Sunday, December 30, 2007

Generation Y biggest user of libraries

Excerpts from a Dec. 30, 2007 Reuter's article:

Of the 53 percent of U.S. adults who said they visited a library in 2007, the biggest users were young adults aged 18 to 30 in the tech-loving group known as Generation Y, the survey by the Pew Internet & American Life Project said.

"These findings turn our thinking about libraries upside down," said Leigh Estabrook, a professor emerita at the University of Illinois and co-author of a report on the survey results.

"Internet use seems to create an information hunger and it is information-savvy young people who are most likely to visit libraries," she said."

"We were surprised by these findings, particularly in relation to Generation Y," said Lee Rainie, co-author of the study and director of the Pew project. In 1996 a survey by the Benton Foundation found young adults saw libraries becoming less relevant in the future.

"Scroll forward 10 years and their younger brothers and sisters are now the most avid library users," Rainie said.

The survey of 2,796 Americans was conducted by telephone from late June through early September and has a margin of error of plus or minus 2.5 percentage points. It was funded by the federal Institute of Museum and Library Services, an agency that offers federal support for U.S. libraries and museums.

Reporting by Julie Vorman; Editing by Bill Trott
Reuters December 30, 2007

Tuesday, December 18, 2007

Who needs libraries in the digital age?

Biblioteca Alexandrina
"Some have questioned the need for physical libraries in the age of digital information. But all the evidence we have gathered in studies of the library’s facility needs has led us to conclude that the library, as a place, will be even more highly valued in the future than it is today.

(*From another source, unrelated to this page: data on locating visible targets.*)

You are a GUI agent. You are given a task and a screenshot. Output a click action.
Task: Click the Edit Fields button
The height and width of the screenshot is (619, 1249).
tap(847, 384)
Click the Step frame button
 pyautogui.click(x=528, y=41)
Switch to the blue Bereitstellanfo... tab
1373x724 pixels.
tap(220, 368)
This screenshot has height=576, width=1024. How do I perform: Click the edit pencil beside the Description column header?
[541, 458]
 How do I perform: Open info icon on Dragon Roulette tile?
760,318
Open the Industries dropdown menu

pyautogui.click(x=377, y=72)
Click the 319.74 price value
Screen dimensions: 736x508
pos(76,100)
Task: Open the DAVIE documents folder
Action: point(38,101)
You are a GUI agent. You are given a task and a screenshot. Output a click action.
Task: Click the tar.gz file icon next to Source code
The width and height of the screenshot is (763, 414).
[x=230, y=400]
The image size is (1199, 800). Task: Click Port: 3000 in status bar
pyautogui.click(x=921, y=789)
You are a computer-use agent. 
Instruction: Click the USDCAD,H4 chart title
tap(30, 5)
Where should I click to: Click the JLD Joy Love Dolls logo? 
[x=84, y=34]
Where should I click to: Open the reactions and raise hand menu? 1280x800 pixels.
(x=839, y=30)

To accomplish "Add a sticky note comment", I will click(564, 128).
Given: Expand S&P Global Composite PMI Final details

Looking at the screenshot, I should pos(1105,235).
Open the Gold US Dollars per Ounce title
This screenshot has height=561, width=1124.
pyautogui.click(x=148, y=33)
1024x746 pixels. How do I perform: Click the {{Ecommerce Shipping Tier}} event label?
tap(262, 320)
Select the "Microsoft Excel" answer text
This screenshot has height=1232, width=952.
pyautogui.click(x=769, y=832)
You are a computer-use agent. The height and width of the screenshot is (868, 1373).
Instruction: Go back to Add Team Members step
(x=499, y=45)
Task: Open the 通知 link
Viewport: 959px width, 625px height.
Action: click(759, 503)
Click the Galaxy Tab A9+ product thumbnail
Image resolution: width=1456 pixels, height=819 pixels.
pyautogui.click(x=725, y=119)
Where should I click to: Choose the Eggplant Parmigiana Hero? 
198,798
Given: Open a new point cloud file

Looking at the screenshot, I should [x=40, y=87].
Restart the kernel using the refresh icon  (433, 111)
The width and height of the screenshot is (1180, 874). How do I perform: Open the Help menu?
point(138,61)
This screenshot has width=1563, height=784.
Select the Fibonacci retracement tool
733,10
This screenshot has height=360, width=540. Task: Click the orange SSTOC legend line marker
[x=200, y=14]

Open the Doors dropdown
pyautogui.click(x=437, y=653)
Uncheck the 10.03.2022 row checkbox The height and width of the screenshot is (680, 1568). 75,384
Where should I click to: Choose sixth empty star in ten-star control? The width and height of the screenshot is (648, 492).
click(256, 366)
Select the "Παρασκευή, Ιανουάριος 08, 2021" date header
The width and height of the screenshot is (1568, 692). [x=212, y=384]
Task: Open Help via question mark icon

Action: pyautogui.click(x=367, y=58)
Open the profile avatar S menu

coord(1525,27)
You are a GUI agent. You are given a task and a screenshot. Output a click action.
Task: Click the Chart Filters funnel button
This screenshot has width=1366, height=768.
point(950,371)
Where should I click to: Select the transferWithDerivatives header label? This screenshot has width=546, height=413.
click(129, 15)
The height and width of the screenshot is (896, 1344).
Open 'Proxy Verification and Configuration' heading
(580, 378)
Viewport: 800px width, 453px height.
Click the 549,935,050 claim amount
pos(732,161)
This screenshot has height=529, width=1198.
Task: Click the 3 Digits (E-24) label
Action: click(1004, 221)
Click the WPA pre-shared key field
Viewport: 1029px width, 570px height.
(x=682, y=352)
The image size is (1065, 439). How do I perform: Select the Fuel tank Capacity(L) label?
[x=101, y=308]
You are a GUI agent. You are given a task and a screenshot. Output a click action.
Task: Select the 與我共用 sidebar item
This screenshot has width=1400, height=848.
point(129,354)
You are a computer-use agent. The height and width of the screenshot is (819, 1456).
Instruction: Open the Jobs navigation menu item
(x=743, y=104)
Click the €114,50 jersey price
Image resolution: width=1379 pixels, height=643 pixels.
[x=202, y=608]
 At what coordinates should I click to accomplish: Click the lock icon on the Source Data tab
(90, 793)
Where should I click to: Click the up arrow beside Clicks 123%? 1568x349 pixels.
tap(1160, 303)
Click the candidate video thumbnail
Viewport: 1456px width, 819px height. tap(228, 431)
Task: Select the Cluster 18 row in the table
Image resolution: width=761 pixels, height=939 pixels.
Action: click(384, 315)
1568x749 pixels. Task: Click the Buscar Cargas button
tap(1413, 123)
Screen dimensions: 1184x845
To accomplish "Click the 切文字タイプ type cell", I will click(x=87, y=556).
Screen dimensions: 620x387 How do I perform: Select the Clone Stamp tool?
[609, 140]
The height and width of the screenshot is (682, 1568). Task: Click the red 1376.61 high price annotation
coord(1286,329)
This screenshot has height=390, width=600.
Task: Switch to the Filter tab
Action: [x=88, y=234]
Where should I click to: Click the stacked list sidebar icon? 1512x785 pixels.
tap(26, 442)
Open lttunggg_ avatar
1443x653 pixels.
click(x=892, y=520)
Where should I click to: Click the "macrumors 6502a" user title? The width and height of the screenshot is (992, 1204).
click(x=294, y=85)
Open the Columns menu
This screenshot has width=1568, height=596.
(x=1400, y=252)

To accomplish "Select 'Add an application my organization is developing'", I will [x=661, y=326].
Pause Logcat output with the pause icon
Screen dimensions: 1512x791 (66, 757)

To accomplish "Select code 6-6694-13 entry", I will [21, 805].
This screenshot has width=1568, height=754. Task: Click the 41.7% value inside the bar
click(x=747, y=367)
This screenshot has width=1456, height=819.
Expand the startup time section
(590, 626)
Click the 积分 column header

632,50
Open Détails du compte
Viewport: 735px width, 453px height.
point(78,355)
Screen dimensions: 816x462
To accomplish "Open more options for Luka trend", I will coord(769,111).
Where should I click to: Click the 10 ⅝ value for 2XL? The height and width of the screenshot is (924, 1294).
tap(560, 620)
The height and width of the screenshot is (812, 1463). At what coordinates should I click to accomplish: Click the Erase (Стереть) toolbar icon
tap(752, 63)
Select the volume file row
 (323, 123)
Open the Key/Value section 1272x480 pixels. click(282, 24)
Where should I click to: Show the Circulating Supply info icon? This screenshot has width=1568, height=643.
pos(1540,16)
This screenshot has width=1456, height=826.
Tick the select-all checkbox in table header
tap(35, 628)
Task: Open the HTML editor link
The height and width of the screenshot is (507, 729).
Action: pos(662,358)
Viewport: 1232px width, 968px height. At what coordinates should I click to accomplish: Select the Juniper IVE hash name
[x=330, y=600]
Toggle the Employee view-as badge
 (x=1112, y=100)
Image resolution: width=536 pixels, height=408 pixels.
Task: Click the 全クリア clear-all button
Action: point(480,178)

Our new and expanded libraries will do much more than store books. They will provide an environment in which people and ideas in all formats can come together. This environment will foster intellectual exploration and the pursuit of knowledge.

We are social creatures and we crave human interaction. Our libraries will be the social and intellectual anchors of our community, essential gathering places that will never be replaced by Internet chat rooms, web sites or other “virtual” environments."


Source: Allen County Public Library

See also: Library Journal article, "Library Buildings 2007: Going, Going, Green"

Sunday, December 02, 2007

Renewing Professional Librarianship by Dr. Bill Crowley

Publication date: March 30, 2008.
"Can professional librarianship exist, let alone thrive, in the 21st century? Does accreditation protect the profession, or reduce it to a minor component of information science? The prognosis is not good, claims cultural pragmatist Bill Crowley, with worse to follow unless library studies and information studies are viewed as separate cognate areas. While an information-centric definition may be appropriate for corporate information specialists, he notes that academic, public, and school librarians are already suffering the effects of devaluation. The remedy is to embrace a concept called lifecycle librarianship, the ability to meet crucial public needs "from the lapsit to the nursing home," by honing the library's time honored role as a vital resource for reading and lifelong learning; and he concludes with a series of recommendations for library associations, library and information education educators, and practitioners and a challenge for the reader to do something with them!"